Hay quienes me aseguran haber visto resucitar a muchos muertos, entre ellos, los 12 patriarcas israelitas, incluso Abraham, Isaac, Jacob, Moisés y Job. Otros testigos vieron recorrer las calles de Jerusalén a quienes fueron identificados como las “primicias de los muertos”, es decir, personas fallecidas hace 3 mil 500 años, pero que volvieron a la vida para lamentar la gran injusticia que se estaba cometiendo contra “el hijo de Dios”.

Ahora corre el rumor de que el cadáver del crucificado podría ser exhumado y ocultado por sus discípulos para hacer creer al pueblo que su maestro resucitó, ya que en reiteradas ocasiones Yeshua anunció que volvería a la vida cuando se hubiesen cumplido tres días y tres noches de permanecer enterrado, en cumplimiento a una profecía que, en tal sentido, se encuentra en el libro del profeta Jonás, escrito ocho siglos atrás.
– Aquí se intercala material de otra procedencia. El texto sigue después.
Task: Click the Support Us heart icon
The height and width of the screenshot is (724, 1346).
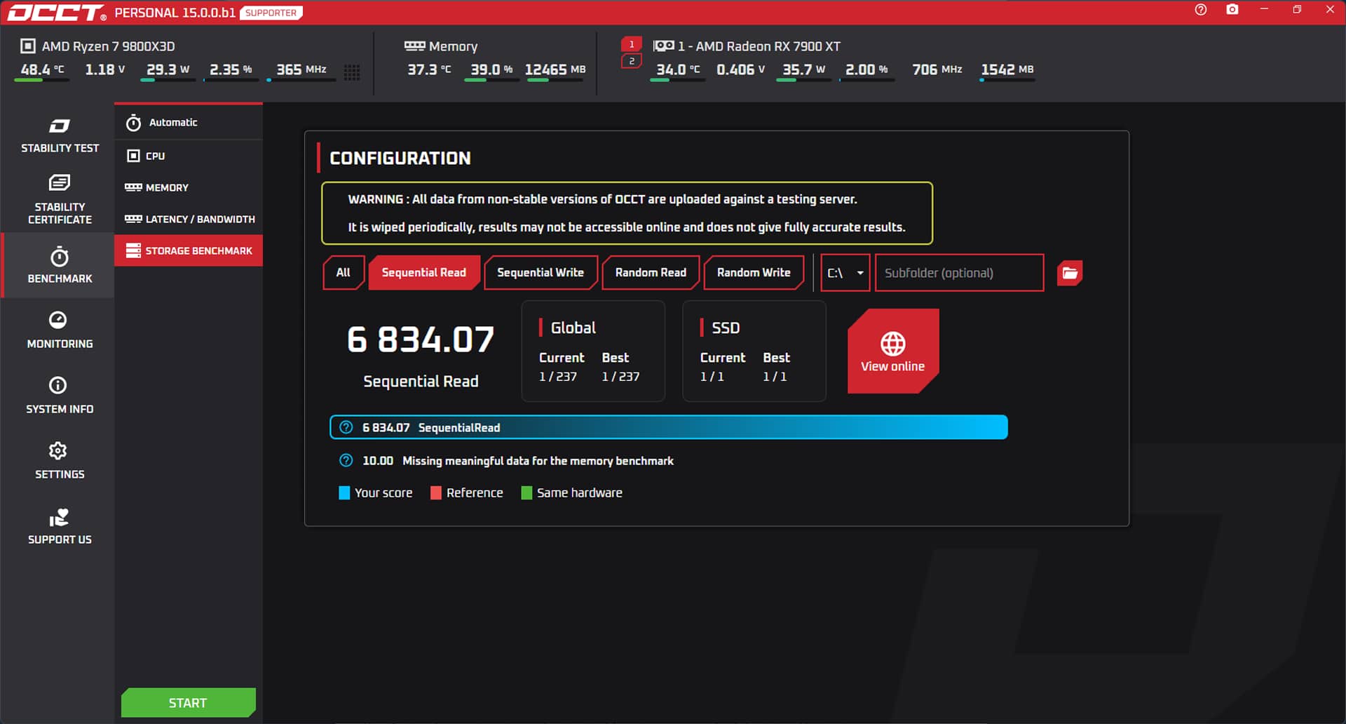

Esta es la razón por la que el gobierno romano asignó guardias en torno a la tumba del nazareno, donada por el rico funcionario José de Arimatea, tío-abuelo de Jesús. Un reconocido fariseo, Nicodemo, acompañó a José en la peligrosa tarea de pedir secretamente el cuerpo de Jesús para depositarlo en dicho sepulcro, que ahora se encuentra sellado.

Mientras tanto, trascendió que Poncio Pilatos, para distraer la atención de Roma, envió varias cartas al emperador Tiberio César, a través de las cuales le hizo saber que en realidad ordenó degollar y enterrar de inmediato a Yeshua, luego de que elementos de su servicio secreto le advirtieron que el predicador planeaba tomar Jerusalén mediante las armas.